Personal information
- Full name: Ross James Davidson
- Date of birth: 13 November 1973 (age 52)
- Place of birth: Chertsey, England
- Position: Defender

Senior career*
- Years: Team / Apps / (Gls)
- 1991–1993: Walton & Hersham
- 1993–1996: Sheffield United / 2 / (0)
- 1994–1996: → Chester City (loan) / 10 / (1)
- 1996–1999: Chester City / 125 / (4)
- 1999–2000: Barnet / 9 / (0)
- 2000–2001: Shrewsbury Town / 43 / (0)

= Ross Davidson (footballer, born 1973) =

English footballer

Ross Davidson (born 11 November 1973 in Chertsey, England) is an English former professional footballer who played as a defender for Sheffield United, Chester City and Shrewsbury Town in the Football League.

==Career==
Davidson was signed for Sheffield United by manager Dave Bassett in June 1993 from non-league Walton and Hersham.
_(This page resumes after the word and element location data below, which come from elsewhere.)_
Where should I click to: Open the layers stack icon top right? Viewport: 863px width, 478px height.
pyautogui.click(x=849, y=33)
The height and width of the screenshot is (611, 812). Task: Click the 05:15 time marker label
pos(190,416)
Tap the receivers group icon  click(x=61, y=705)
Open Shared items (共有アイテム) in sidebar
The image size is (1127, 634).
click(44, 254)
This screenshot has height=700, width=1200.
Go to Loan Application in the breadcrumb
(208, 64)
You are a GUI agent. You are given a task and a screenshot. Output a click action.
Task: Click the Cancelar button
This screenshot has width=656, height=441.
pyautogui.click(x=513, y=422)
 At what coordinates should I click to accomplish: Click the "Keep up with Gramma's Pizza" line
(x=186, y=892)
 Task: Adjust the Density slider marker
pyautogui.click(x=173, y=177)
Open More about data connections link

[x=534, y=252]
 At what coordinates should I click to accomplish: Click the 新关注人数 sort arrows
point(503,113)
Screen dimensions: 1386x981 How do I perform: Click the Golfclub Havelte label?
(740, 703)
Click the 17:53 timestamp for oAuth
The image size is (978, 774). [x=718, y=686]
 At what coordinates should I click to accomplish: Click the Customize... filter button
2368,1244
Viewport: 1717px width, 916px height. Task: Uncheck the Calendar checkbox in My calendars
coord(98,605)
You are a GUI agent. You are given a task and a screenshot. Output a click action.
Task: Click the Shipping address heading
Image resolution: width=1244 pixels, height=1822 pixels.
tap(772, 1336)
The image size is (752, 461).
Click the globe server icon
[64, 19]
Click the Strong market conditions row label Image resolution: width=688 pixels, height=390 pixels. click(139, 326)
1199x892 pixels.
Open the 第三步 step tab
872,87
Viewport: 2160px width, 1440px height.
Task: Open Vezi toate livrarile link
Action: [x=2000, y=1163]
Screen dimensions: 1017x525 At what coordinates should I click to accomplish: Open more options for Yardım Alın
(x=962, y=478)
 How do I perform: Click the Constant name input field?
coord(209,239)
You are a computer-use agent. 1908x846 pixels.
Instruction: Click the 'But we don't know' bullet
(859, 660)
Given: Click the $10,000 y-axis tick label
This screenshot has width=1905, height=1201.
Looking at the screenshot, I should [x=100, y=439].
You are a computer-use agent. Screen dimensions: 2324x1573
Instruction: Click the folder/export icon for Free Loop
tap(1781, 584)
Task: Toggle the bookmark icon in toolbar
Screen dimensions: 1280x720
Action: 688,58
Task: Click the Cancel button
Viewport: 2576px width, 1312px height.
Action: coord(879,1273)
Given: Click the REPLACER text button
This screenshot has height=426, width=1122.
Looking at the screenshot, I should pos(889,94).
He was never able to make the break into the first team and was eventually given a free transfer to Chester City in 1996. He made over 100 appearances for The Blues before spells with Barnet and Shrewsbury Town where he finished his career. At Shrewsbury he scored once, his goal coming in the League Cup against Preston North End.